Saturday, December 22, 2012

His Law is Love

We don't often see ourselves for what we truly are...either direction...as bad as we really are or for the goodness that is truly within us.

Regarding the former, we are richly deserving of consequences for the sin embedded within us.  At times, I actually forget how true that is.  I reflected recently on a time in my life when I thought I was deeply wronged in an employment situation.  I may have been.  But, it was also true that there were things in my own life at the time that were also deeply wrong and God used the employment situation to get at them -- for my sake, for others' sake, for His sake.  In one sense, He saved me from the end those wrongs were leading to...through this disruption of my life.  He used Pain to reach me, to teach me.  I did not see myself accurately.  I still don't.  But my reflection has allowed me to realize a bit more that I did truly deserve something because of the sin in my life.

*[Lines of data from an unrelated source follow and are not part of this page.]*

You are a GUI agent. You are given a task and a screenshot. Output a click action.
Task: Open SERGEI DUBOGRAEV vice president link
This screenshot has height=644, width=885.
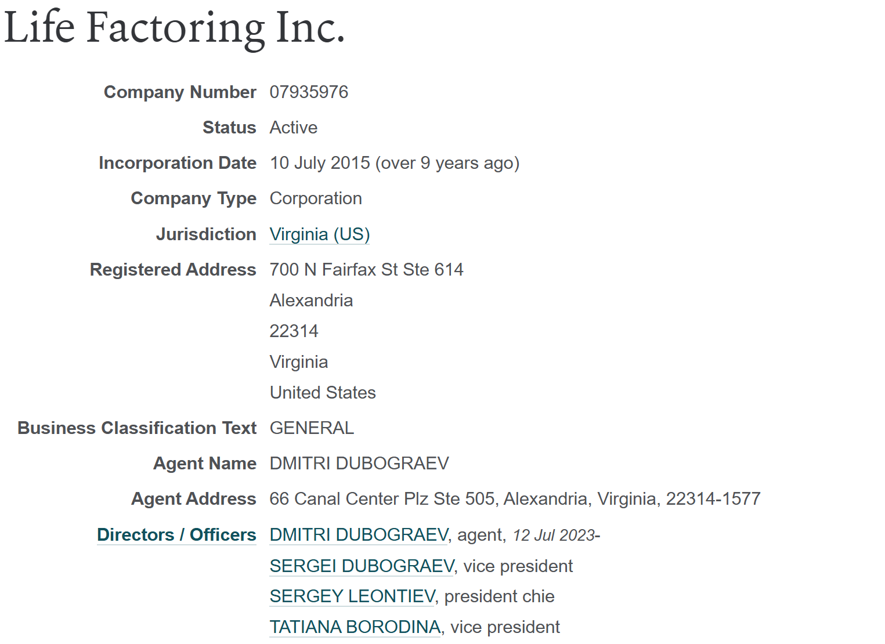(362, 566)
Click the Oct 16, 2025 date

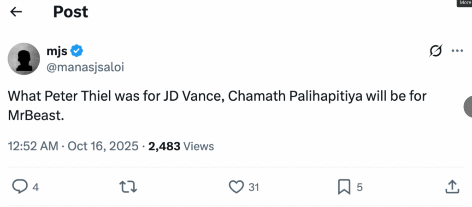(103, 146)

But pain goes away with time, not as quickly as it arrives, but it does taper away.  And, so, what struck me this week was that what has really solidified His 'teaching' in me has been...Grace.  Grace has shown me the longer truth that God is really about resurrecting the good that He has put in me by making me in His image.  This is why He is (and we are) so hurt by our sin, because we forfeit this goodness which is designed to be given to others, like He gives to us.  Grace comes along after Pain and shows me that I have not received what I fully deserve...that some of those consequences have been borne by Someone else, on behalf of me.  Grace brings Gratitude to my door and introduces me to her.  Grace is what makes me realize that I don't really want the path of sin after all and that breathes the life into me that doesn't want to reject the goodness I have been offered, in spite of my sins.  So, the final teacher, in my view is Grace.  Pain and Grace both teach me.  And, Grace's voice is often hard to fully hear before Pain's instruction.  But, Grace wins, as it does its final training work in me...to lead me to be what I am designed to be, to who I've been made to be.

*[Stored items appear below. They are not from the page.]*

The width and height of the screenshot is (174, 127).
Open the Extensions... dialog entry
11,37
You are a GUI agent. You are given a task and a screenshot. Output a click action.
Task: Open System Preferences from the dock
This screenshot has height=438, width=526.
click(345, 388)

Though the verses of this week's posts have pointed me towards something I want, this Christmas season I have felt a strange absence...the absence of something that captures me like a great gift.  Something has felt...pending.  But this reflection on the above has now ushered the great gift right up to my door.

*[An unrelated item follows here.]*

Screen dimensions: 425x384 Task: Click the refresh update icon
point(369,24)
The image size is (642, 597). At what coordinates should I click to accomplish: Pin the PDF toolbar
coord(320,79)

One of my favorite favorite carols puts it nearly perfectly:

       Truly He taught us to love one another,
       His law is love and His gospel is peace.

He loves us too much not to remain firmly committed to our deepest good, that which He put within us.  His love, in that way, is law.  It is hard and fast...and for our sake, it won't budge.  The good news is that through His Teachers and the training process He takes us through in this life, we are also being offered Peace.

Thank God for His many and wondrous gifts to us this Christmas.  It is enough to enjoin me this time of year to Hallelujah!  ...I have not audibly heard this 'chorus' yet this year, but I'm still hoping for the tears of joy it brings!